Pixel coordinate grounding data:

+++++

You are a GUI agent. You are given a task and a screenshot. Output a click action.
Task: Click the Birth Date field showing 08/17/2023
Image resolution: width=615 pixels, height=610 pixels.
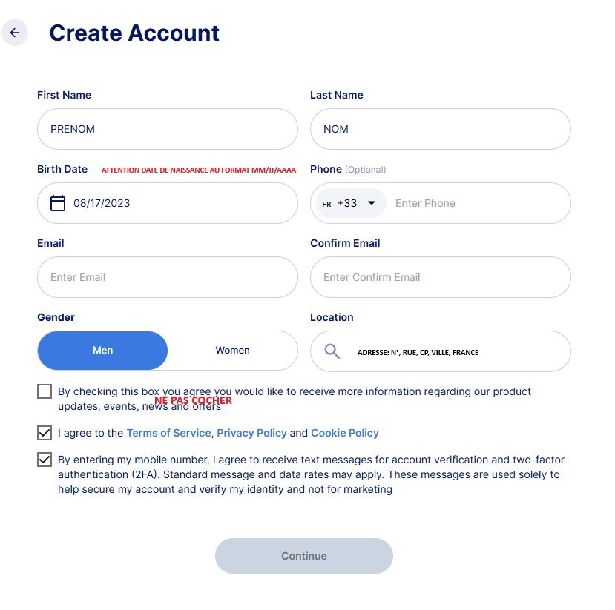coord(168,203)
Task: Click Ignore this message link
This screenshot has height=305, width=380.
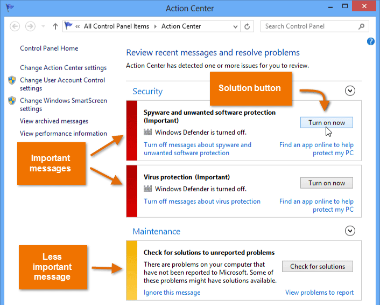Action: point(172,293)
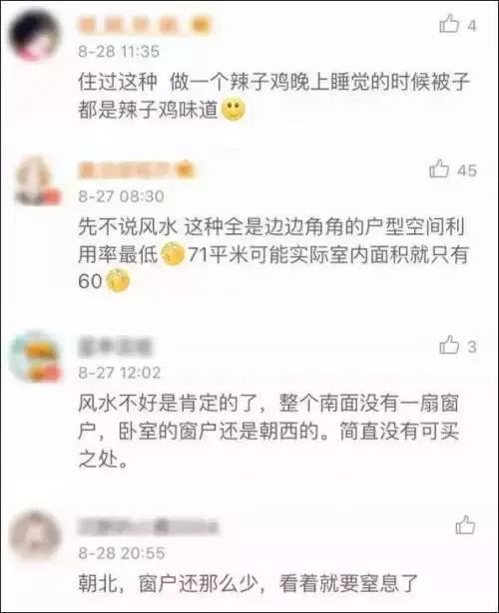This screenshot has height=613, width=499.
Task: Select the comment text starting 先不说风水
Action: [272, 254]
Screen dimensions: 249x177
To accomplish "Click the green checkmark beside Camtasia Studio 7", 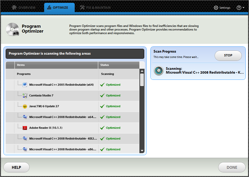I will point(102,95).
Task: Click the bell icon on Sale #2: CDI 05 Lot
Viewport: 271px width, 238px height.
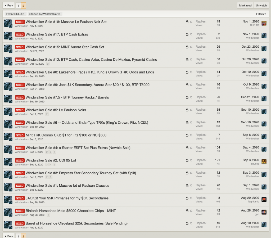Action: pos(191,160)
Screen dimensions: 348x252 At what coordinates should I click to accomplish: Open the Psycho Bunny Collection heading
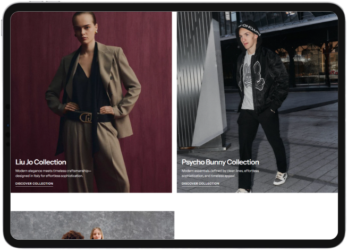click(x=220, y=162)
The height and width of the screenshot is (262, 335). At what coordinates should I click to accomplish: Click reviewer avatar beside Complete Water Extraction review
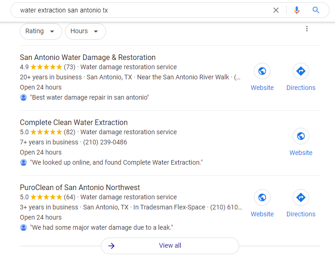[x=24, y=162]
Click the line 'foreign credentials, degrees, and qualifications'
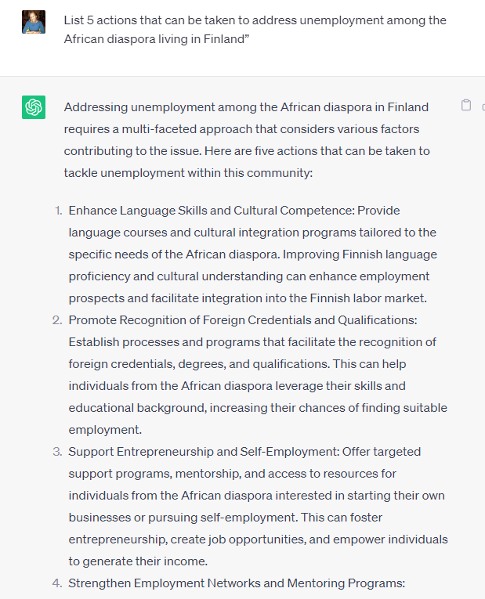The width and height of the screenshot is (485, 599). (x=199, y=364)
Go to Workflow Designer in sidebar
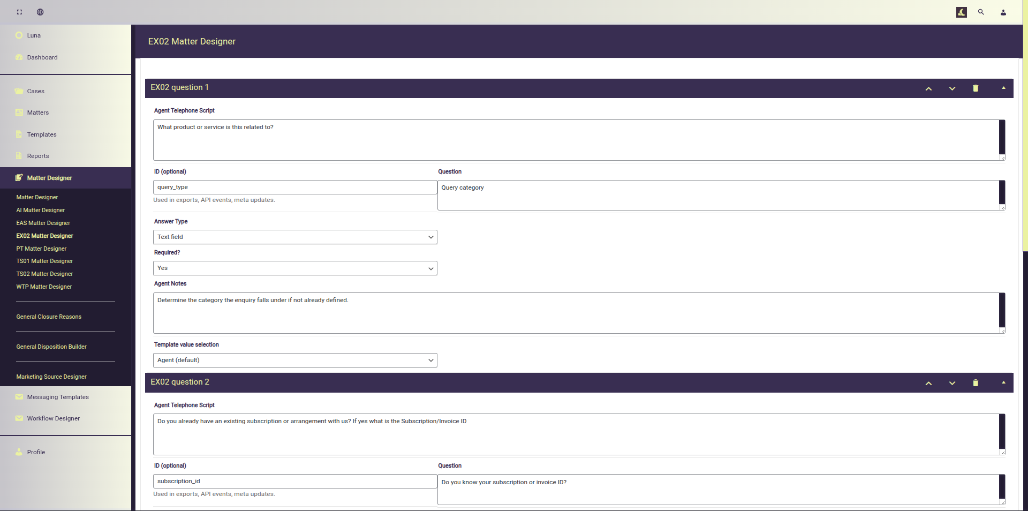Image resolution: width=1028 pixels, height=511 pixels. click(x=54, y=418)
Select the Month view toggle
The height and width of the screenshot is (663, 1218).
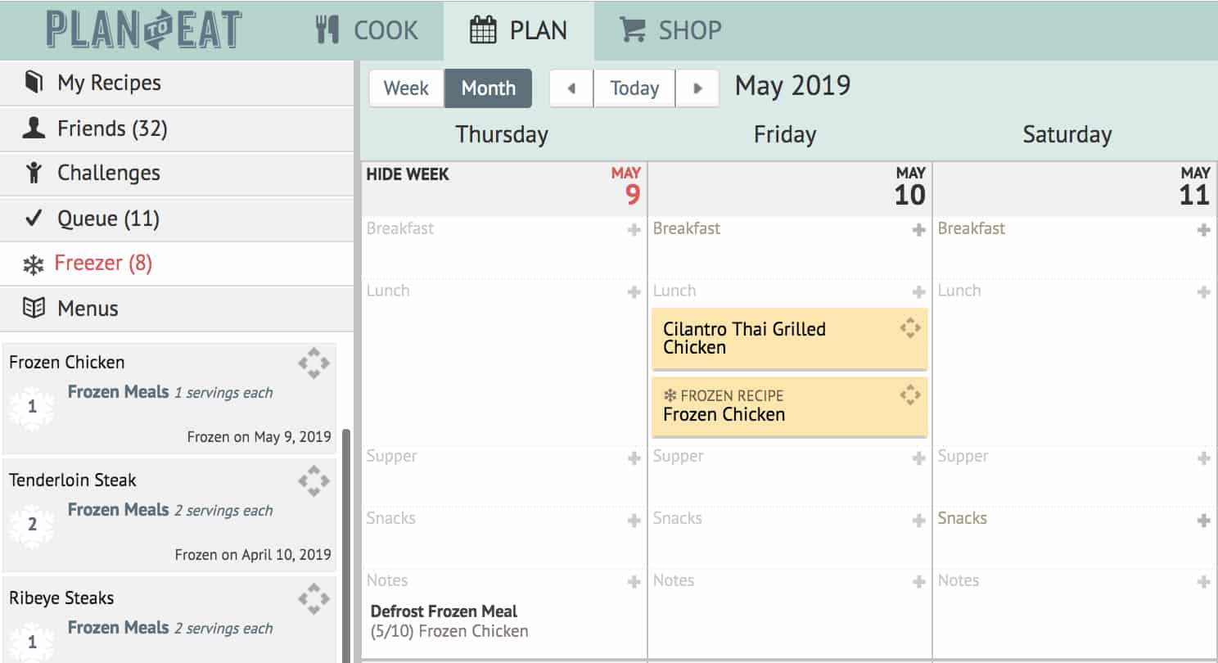click(x=489, y=88)
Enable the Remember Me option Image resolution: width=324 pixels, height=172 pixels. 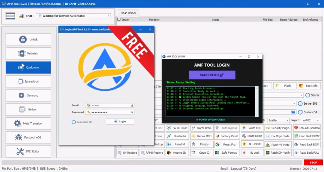coord(74,122)
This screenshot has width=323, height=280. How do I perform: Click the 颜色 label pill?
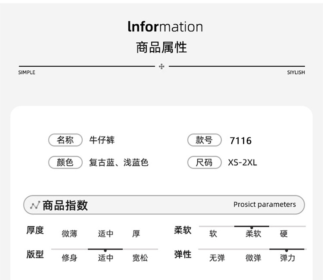[65, 162]
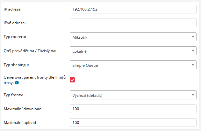This screenshot has width=201, height=131.
Task: Select the Maximální download input field
Action: (133, 109)
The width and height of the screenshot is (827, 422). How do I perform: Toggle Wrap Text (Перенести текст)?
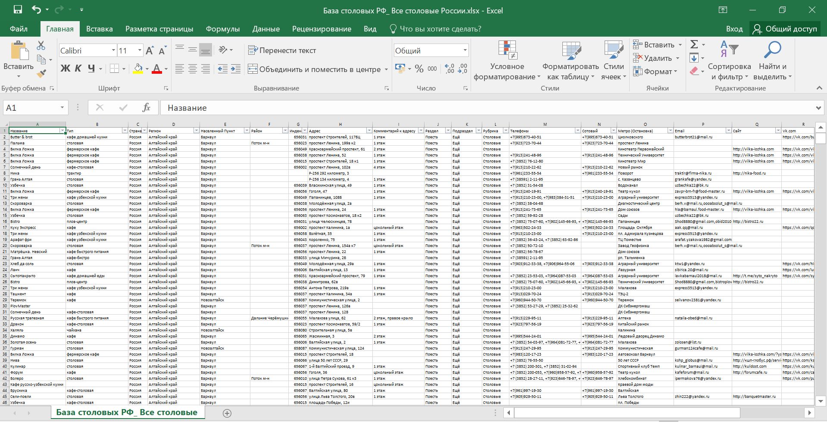282,50
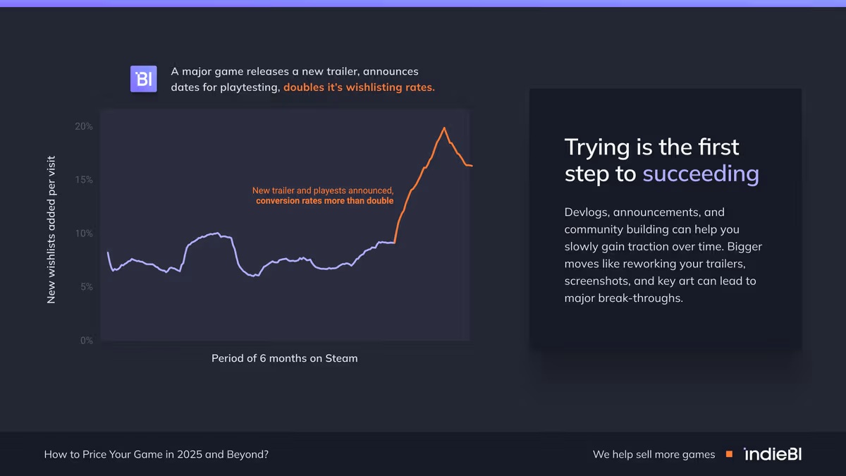Click the purple BI logo icon
This screenshot has width=846, height=476.
coord(143,79)
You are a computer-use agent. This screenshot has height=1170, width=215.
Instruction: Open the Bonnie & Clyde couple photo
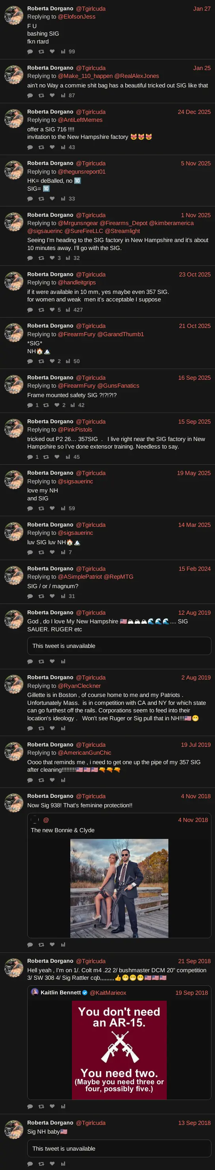(x=119, y=888)
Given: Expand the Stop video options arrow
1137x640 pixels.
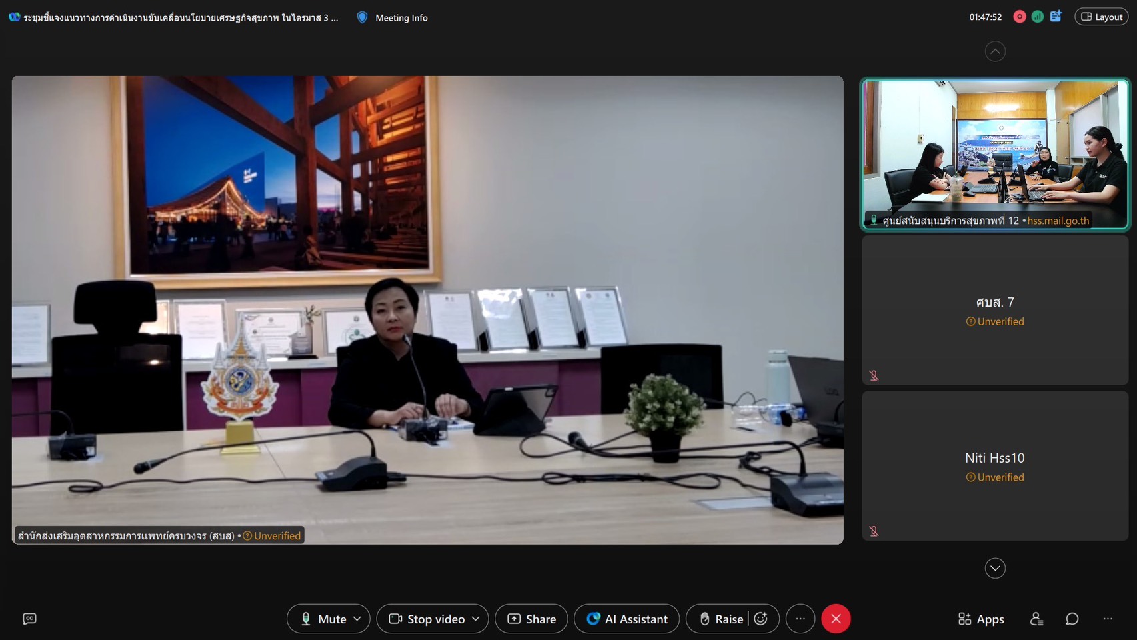Looking at the screenshot, I should click(x=476, y=619).
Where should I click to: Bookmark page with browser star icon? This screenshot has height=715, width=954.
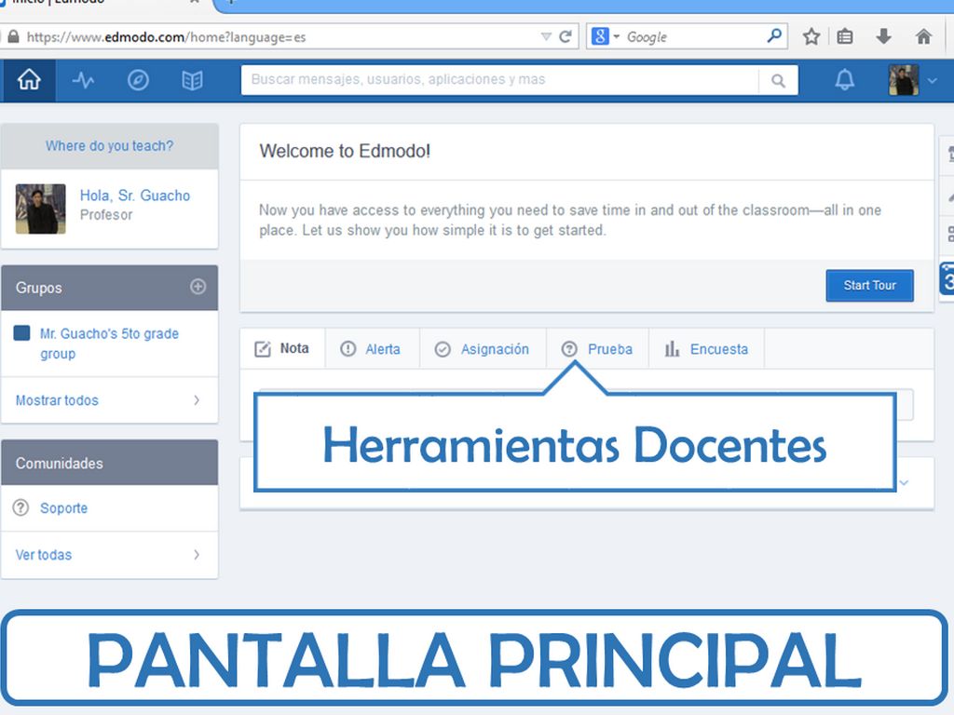pos(811,36)
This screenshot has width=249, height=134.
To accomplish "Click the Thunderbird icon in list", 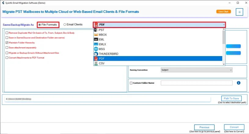I will pyautogui.click(x=96, y=54).
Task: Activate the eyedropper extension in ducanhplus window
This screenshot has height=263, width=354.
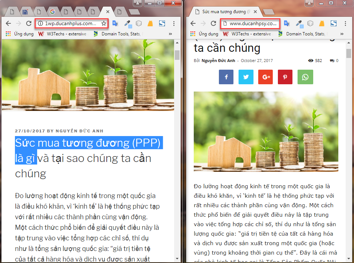Action: (127, 24)
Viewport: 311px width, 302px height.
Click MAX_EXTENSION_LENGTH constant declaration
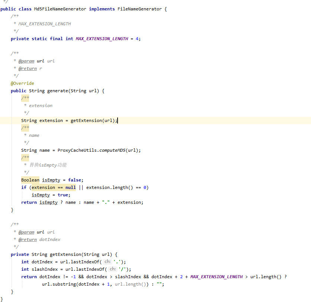102,39
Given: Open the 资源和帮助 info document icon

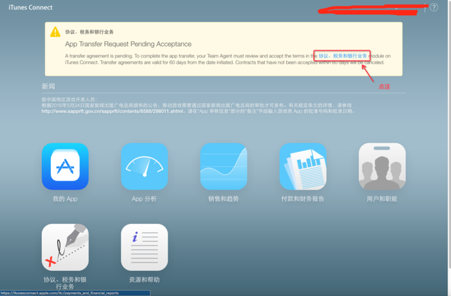Looking at the screenshot, I should [x=144, y=248].
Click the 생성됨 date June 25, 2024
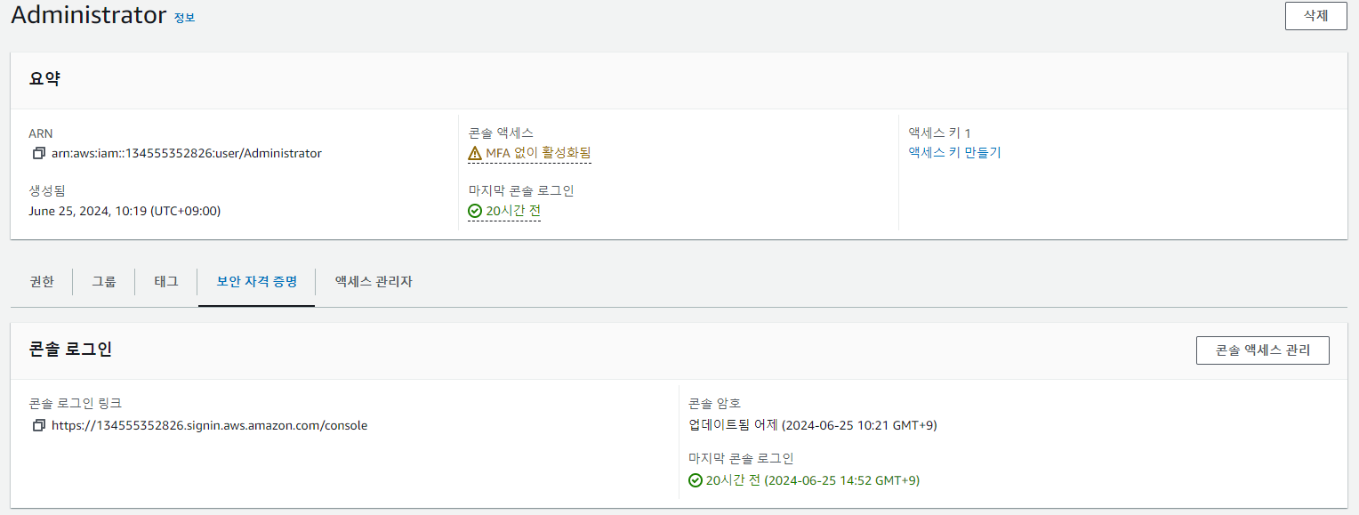This screenshot has width=1359, height=515. click(x=125, y=211)
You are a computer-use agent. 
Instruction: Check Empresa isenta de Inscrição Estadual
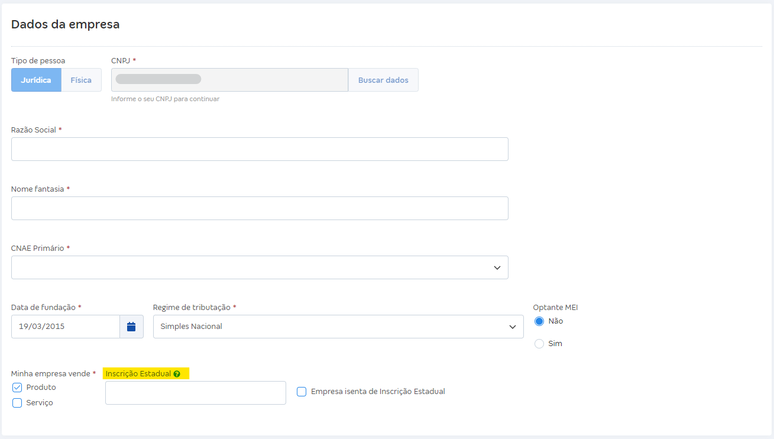302,392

+++++

- _REQUIRED WORK_
Quote exactly, and only, the lines from the line containing "This screenshot has height=263, width=354." through the final line of the records above, both included, omitting any pictures.

- _FINAL ANSWER_
This screenshot has height=263, width=354.
Action: (127, 24)
Viewport: 311px width, 302px height.
Click MAX_EXTENSION_LENGTH constant declaration
102,39
Given: Open the 资源和帮助 info document icon

Looking at the screenshot, I should [x=144, y=248].
Click the 생성됨 date June 25, 2024
This screenshot has width=1359, height=515. click(x=125, y=211)
You are a computer-use agent. 
Instruction: Check Empresa isenta de Inscrição Estadual
302,392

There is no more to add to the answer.